Wedding Budget Planner in Notion
A living budget workspace for a bride planning her wedding, rebuilt from a flat spreadsheet into a three-database Notion system where one number cascades into ten category allocations.
The Client
A bride deep in wedding planning who found me on Fiverr in January 2023. She already had a wedding budget spreadsheet that worked, but she wanted it to live somewhere better, look better, and behave like a real planning tool instead of a quarterly accounting sheet.
She came back later that year specifically to give written permission to use the build as a portfolio piece, which is why this case study exists.
The Problem
The original spreadsheet had three quiet limitations that added friction every time she opened it:
- No central total to category allocation logic. The sheet had a total budget cell and 10 category rows, but every per-category target was typed in by hand. Changing the total meant recalculating ten cells manually.
- No concept of transactions inside categories. Each category was a single row with a flat dollar amount. There was no way to see what specifically added up to that amount, no list of line items, no payment status, no due tracking.
- No visual layer. Wedding planning is emotional.
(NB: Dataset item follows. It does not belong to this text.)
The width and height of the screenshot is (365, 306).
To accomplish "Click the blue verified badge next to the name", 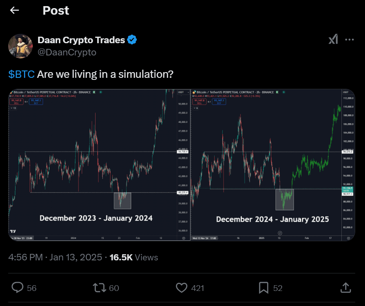I will coord(131,40).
The tool you open three times a week should not feel like a spreadsheet.
What I Built
A three-database Notion workspace where the entire budget flows from one master number, fans out across ten category allocations, and rolls back up through transactions into a four-tile header dashboard.
The architecture has three layers that talk to each other:
- Budget database holds the single master total. One row, one number, plus rollups that summarise Actual, Paid, and Due across the entire workspace.
- Categories database holds the 10 standard wedding spending categories (Venue, Catering, Photography, Flowers, and so on). Each category inherits the master budget via relation, then runs it through an allocation formula that returns its target spend based on industry-standard percentages.
- Transactions database holds 45 line items, each linked to one category. Every transaction carries Budget Amount, Actual Amount, Paid, Due (formula), and a Paid In Full checkbox.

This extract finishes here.